Там о себе заставили говорить два события, каждое из которых касалось нас, POW: во-первых, разнеслась весть о двух атомных бомбах, сброшенных американцами на японские города, чьи названия я раньше никогда не слышал. Мы отметили для себя этот двойной удар, но ощутимее и реальнее было для нас другое событие, а именно отмена в конце лета принудительной голодной диеты, ранее прописанной нам американским политиком Моргентау. Новый суточный рацион превысил тысячу калорий. Теперь нам ежедневно полагалась даже осьмушка колбасы.
С этих пор мы питались, пожалуй, лучше всех тех, кто за оградой из колючей проволоки, на воле, шел со своим голодом на черный рынок. От рабочих отрядов, расчищавших завалы в Аугсбурге и Мюнхене, мы слышали, что там люди простаивают в очередях перед булочными или мясными лавками, чтобы достать хоть что-нибудь. Мир им выдавали по все более скудным нормам, а наша лагерная жизнь все улучшалась и улучшалась. Вырабатывалась привычка, неволя становилась все более обжитой.
Некоторые из военнопленных, особенно те, кто некогда проживал на территории, занятой русскими и поляками, даже боялись освобождения.
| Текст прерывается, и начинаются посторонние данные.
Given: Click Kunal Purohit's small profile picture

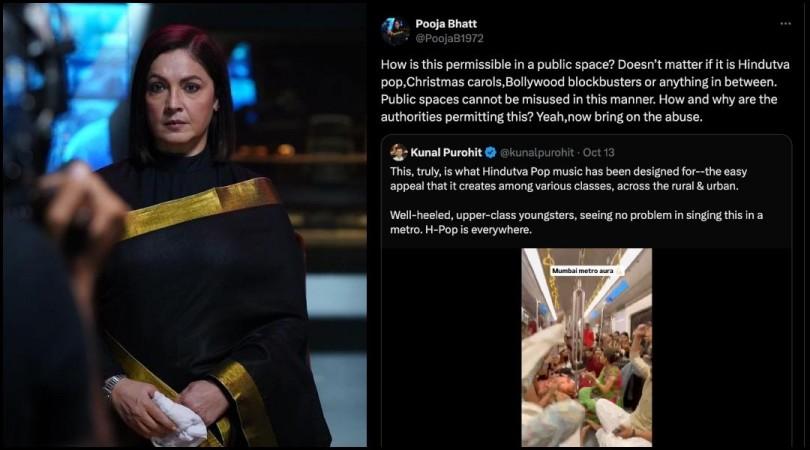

Вероятно, я тоже боялся. Не имея известий от отца и матери — успели ли они спастись бегством из Данцига или утонули, оказавшись на борту «Вильгельма Густлоффа»? — я пробовал свыкнуться с мыслью, что потерял родителей, дом и родину. Мне нравилось жалеть себя, примерять разные роли, чувствовать себя сиротой. Особенно ночью, на соломенном матрасе.
По счастью, в лагере были мои ровесники, находившиеся в точно таком же положении, как и я. Но больше, чем мамы и папы, нам не хватало того, что грезилось в неясном образе женщины. Из-за этого вполне можно было сделаться голубым. Потому иногда, нет, нередко, нас тянуло друг к другу, и мы давали волю рукам.